Forgetting, then, that most American poor really do eat cake. Also forgetting that the very notion of the poor eating cake was unthinkably absurd for all of human history. That’s why it became a catchphrase — because it was absurd. And yet our poor eat cake while talking on a video phone and watching their choice of movies on a flat-screen TV.
This really ought to count for something, but somehow it never does. And if giving the poor a lifestyle that would have been the merest science fiction in the 1960s doesn’t count for anything — then what on earth would?
In one sense, the poor are entitled to as much as possible. And I mean that sincerely. Were I able, I would give every American a salary of $200,000 a year — in real terms, not inflationary funny-money. I would put everyone in today’s much-hated one percent. And why stop there? Let’s have free clothes from Prada. Free meals from Le Bernardin. And biological immortality. And a fully functional U.S.S. Enterprise. Because hey, why not?
Where we could find all that wealth, God only knows. But the problems are technological, not philosophical. Nothing in justice forbids everyone from growing arbitrarily wealthy, provided they come by it peaceably and honestly.
But what is social justice, then? It’s the kind of justice demanded by socialism. We might want to say that market institutions can provide it. We might want to say a lot of things about markets. We think markets are good; naturally, we want to promote them. But we should not lose sight of what markets actually are. Or of who our real audience is. This stuff isn’t going to convince socialists, and we’re kidding ourselves if we think that it will.
The type of justice demanded by socialism is neither the type favored by libertarians — that of continuous, undirected, uncoerced economic activity — nor the type favored by Rawlseans — too complex to set off neatly with dashes. Social justice appears to mean (1) an ever-greater equality of outcome through forced wealth transfer and/or state-run economies; (2) a prediction — surely falsifiable — that forced transfers enhance the dignity and autonomy of the poor, (3) state-subsidized status enhancement for members of aggrieved groups, and (4) never mind about the absolute holdings of the poor, already.
That’s also why I will never be a socialist, and why I will always be skeptical of social justice.
The advocates of social justice do not like it that the poor have surprisingly large holdings in absolute terms.
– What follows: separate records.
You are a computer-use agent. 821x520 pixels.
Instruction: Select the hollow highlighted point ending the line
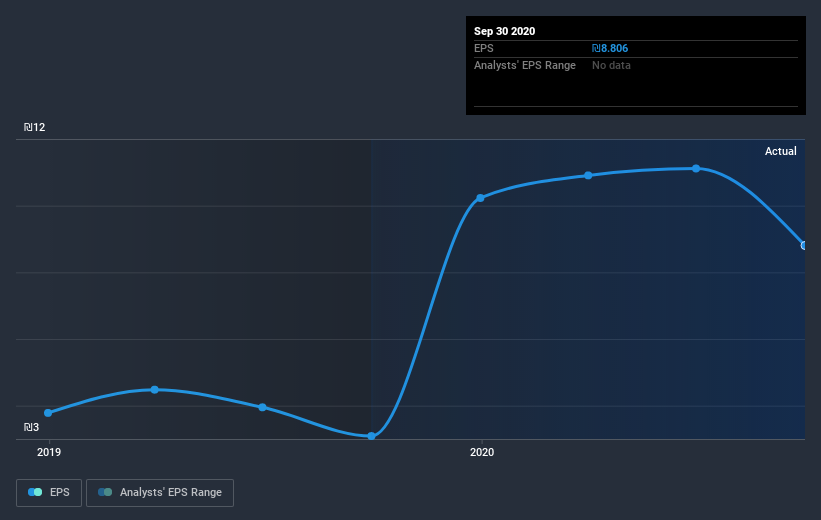[804, 246]
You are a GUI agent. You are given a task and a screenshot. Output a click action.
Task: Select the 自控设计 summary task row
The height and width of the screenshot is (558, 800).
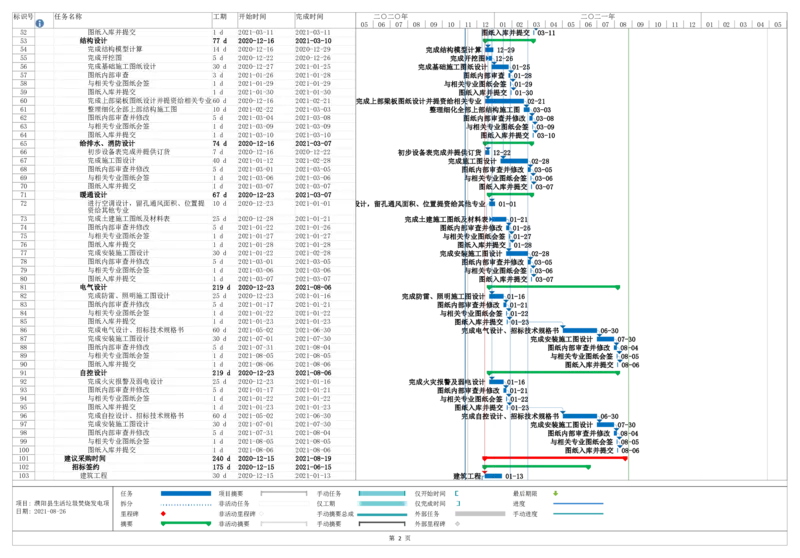click(x=93, y=373)
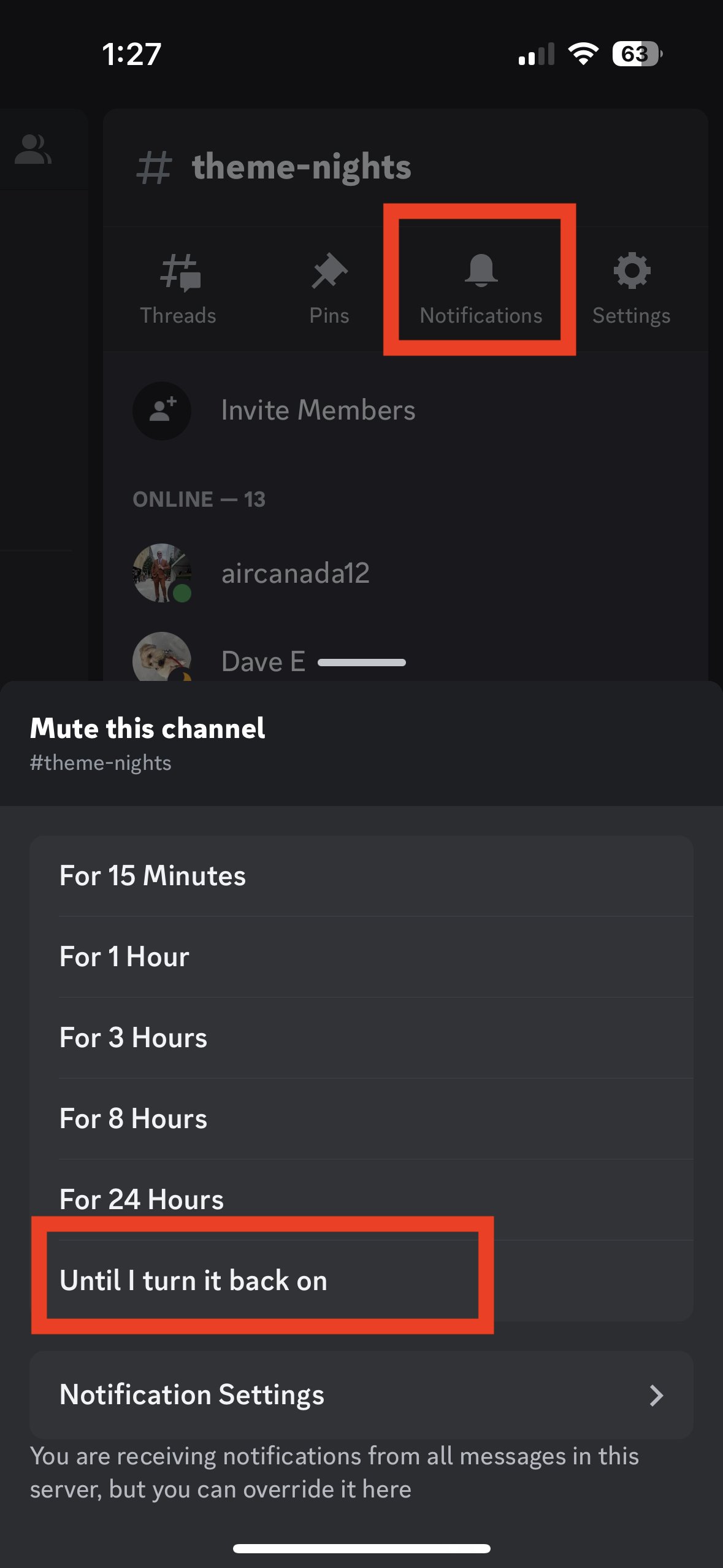Open Notification Settings row

[361, 1395]
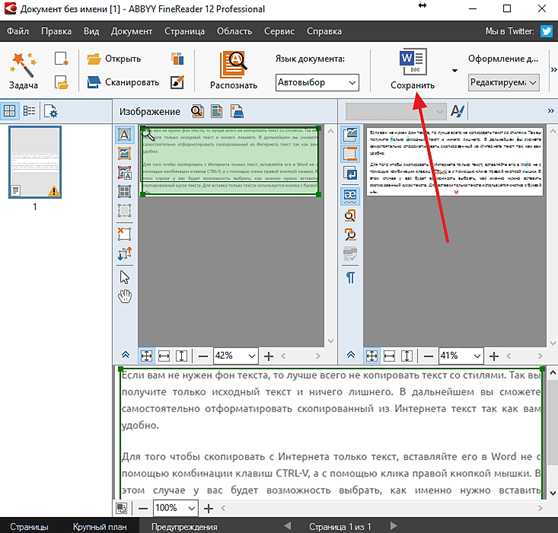
Task: Click the Сохранить Word document icon
Action: [413, 62]
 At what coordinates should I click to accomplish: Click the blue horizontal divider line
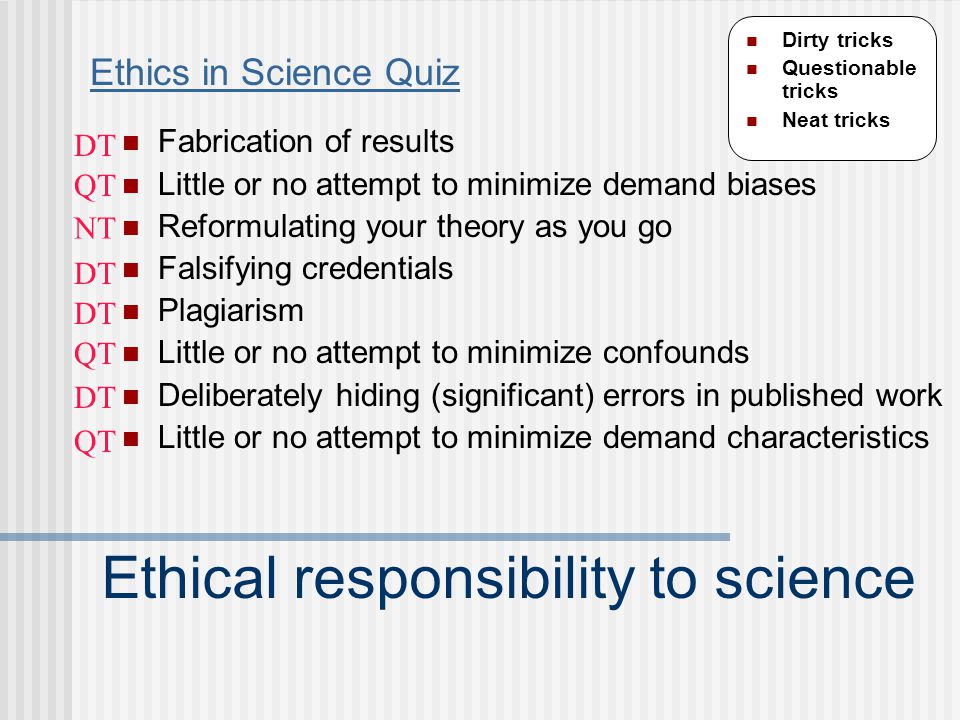click(365, 537)
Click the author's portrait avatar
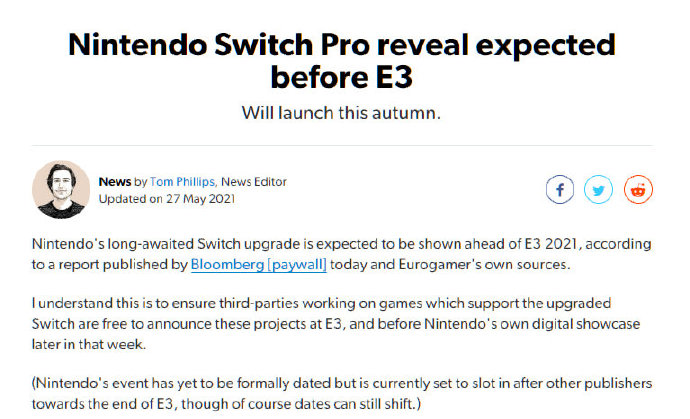 (x=61, y=190)
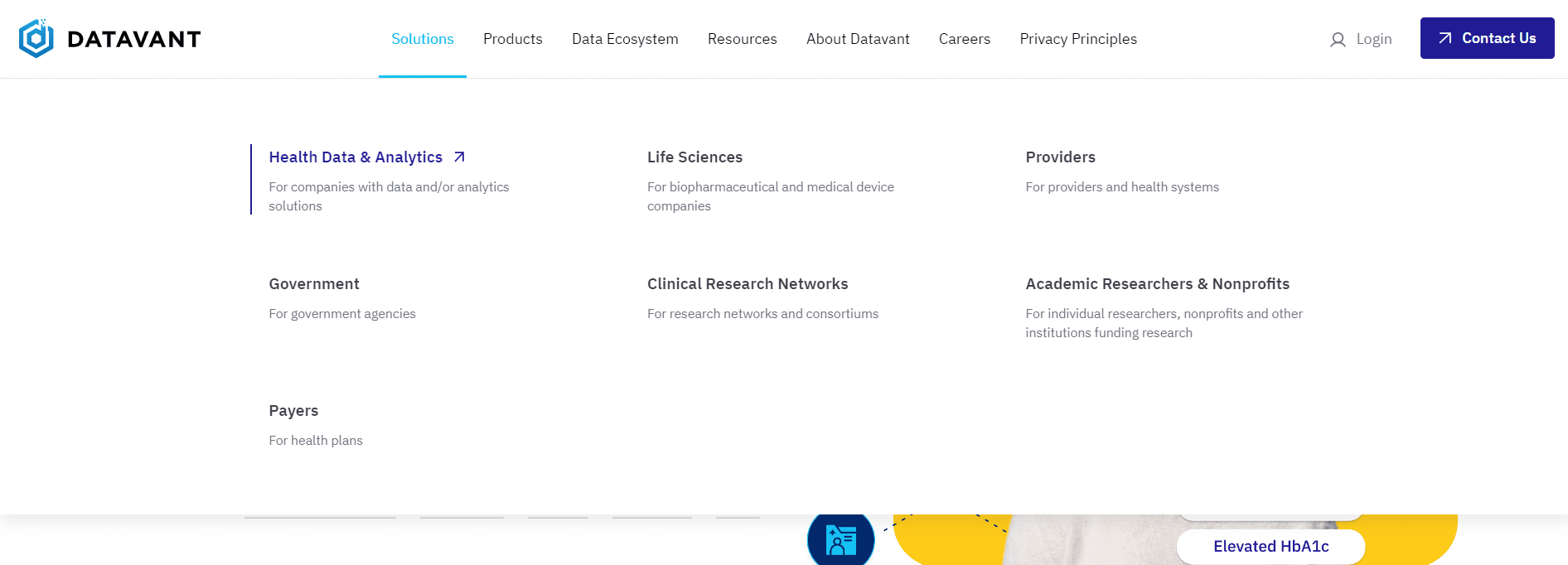Click the user profile icon beside Login

point(1338,40)
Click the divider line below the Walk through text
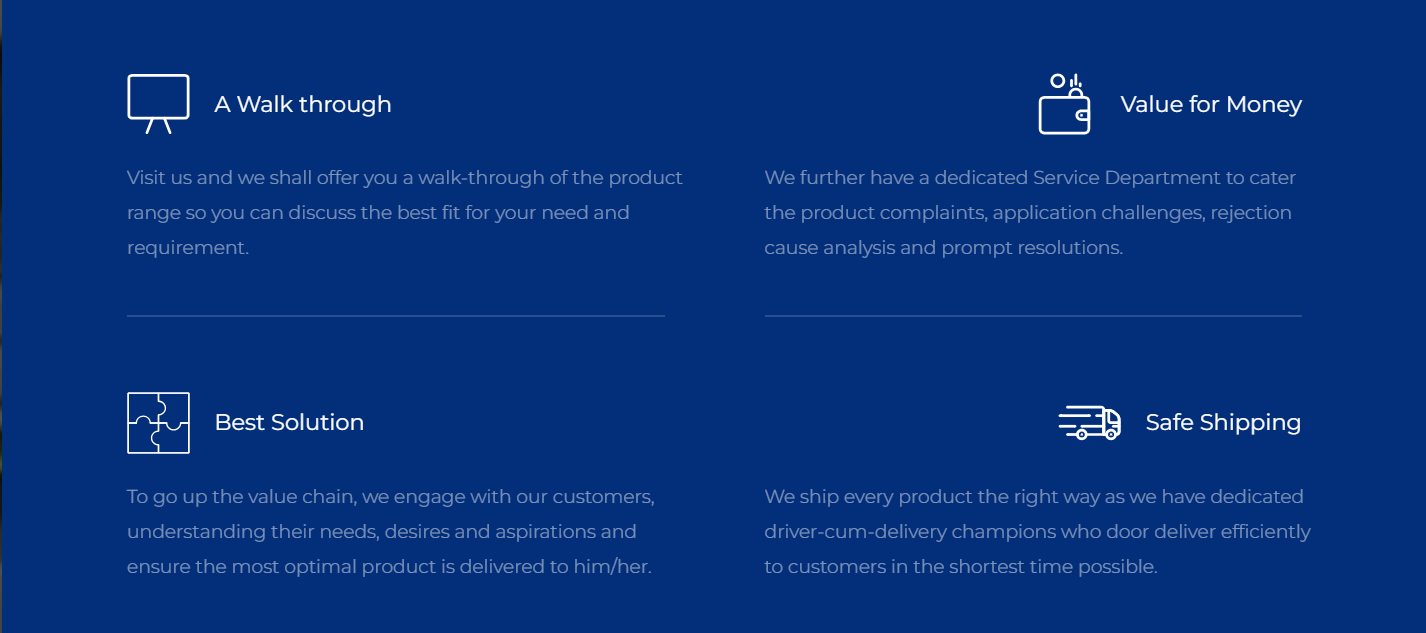The height and width of the screenshot is (633, 1426). [x=395, y=316]
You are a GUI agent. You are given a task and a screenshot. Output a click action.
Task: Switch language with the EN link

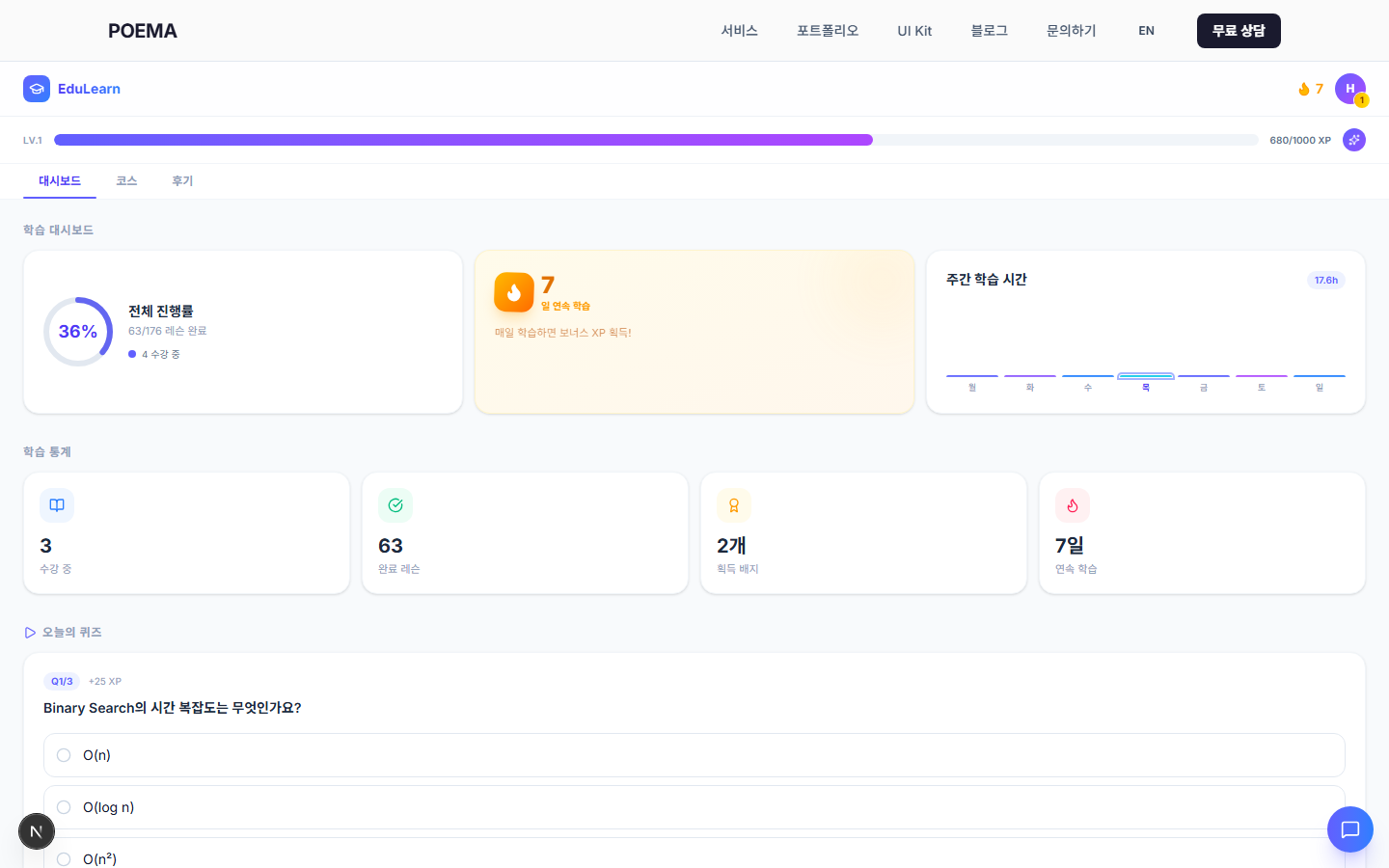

Point it out to them, and they grow resentful or condescending. (“Well… but… it’s not really very nice cake…”) All these consumer goods dull the sense of envy, and that sense needs to be sharpened if we’re going to force the equality of outcome.
But you never make more cake by slicing it up differently. When cake goes to the hungriest, you don’t encourage baking; you encourage whining about hunger. How do you make more cake? Even the baker can’t answer that question in any detail. It’s a product, so far as we can tell, only of the market process, of specialization and gains from trade, of local knowledge and market discipline.
That discipline now yields a productivity unheard of in all of human history. That’s something we and the Rawlseans both might learn from. But it’s not a thing beloved by the advocates of social justice.
1 On that tangent: I find Rawls incompatible with libertarianism in part because Rawlsean thinking is too quick to bless the status quo. It is, as I suggest above, too conservative for libertarianism, which ought to be a radical political movement. Libertarianism should always begin at or near the question, “Why is there some government rather than no government?” Libertarians may be anarchists or minarchists, but they should never take government as either a matter of course or as one of indifference.